* Required action
Transcribe word for word the lines below from the line with "Task: Click the R$" through the line with "Share post with", ends included.

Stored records
—————
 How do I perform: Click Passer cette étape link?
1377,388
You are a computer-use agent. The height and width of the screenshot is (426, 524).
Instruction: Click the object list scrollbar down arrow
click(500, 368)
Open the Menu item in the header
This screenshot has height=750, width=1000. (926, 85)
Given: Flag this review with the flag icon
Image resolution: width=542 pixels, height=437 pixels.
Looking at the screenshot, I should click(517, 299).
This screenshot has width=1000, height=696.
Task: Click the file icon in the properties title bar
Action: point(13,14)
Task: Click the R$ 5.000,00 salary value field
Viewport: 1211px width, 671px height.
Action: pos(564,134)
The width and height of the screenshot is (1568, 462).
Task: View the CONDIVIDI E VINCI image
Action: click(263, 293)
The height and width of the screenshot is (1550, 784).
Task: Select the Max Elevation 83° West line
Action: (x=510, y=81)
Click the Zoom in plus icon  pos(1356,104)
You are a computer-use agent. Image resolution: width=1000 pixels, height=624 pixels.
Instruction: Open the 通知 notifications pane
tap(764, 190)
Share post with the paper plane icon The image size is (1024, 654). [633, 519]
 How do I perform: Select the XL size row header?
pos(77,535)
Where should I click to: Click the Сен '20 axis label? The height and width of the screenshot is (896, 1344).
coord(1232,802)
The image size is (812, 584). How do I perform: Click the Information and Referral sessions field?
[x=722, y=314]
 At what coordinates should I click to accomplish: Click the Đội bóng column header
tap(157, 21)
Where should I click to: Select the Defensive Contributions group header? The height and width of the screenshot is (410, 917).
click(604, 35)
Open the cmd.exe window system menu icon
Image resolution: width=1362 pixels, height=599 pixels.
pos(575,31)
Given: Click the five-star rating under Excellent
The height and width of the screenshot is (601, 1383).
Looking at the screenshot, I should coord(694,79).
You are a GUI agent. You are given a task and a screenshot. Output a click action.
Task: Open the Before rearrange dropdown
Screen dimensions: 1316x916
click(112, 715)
—————
* Exercise solution
Task: Click the R$ 5.000,00 salary value field
Viewport: 1211px width, 671px height.
Action: pos(564,134)
The width and height of the screenshot is (1568, 462).
Task: View the CONDIVIDI E VINCI image
Action: click(263, 293)
The height and width of the screenshot is (1550, 784).
Task: Select the Max Elevation 83° West line
Action: (x=510, y=81)
Click the Zoom in plus icon  pos(1356,104)
You are a computer-use agent. Image resolution: width=1000 pixels, height=624 pixels.
Instruction: Open the 通知 notifications pane
tap(764, 190)
Share post with the paper plane icon The image size is (1024, 654). [633, 519]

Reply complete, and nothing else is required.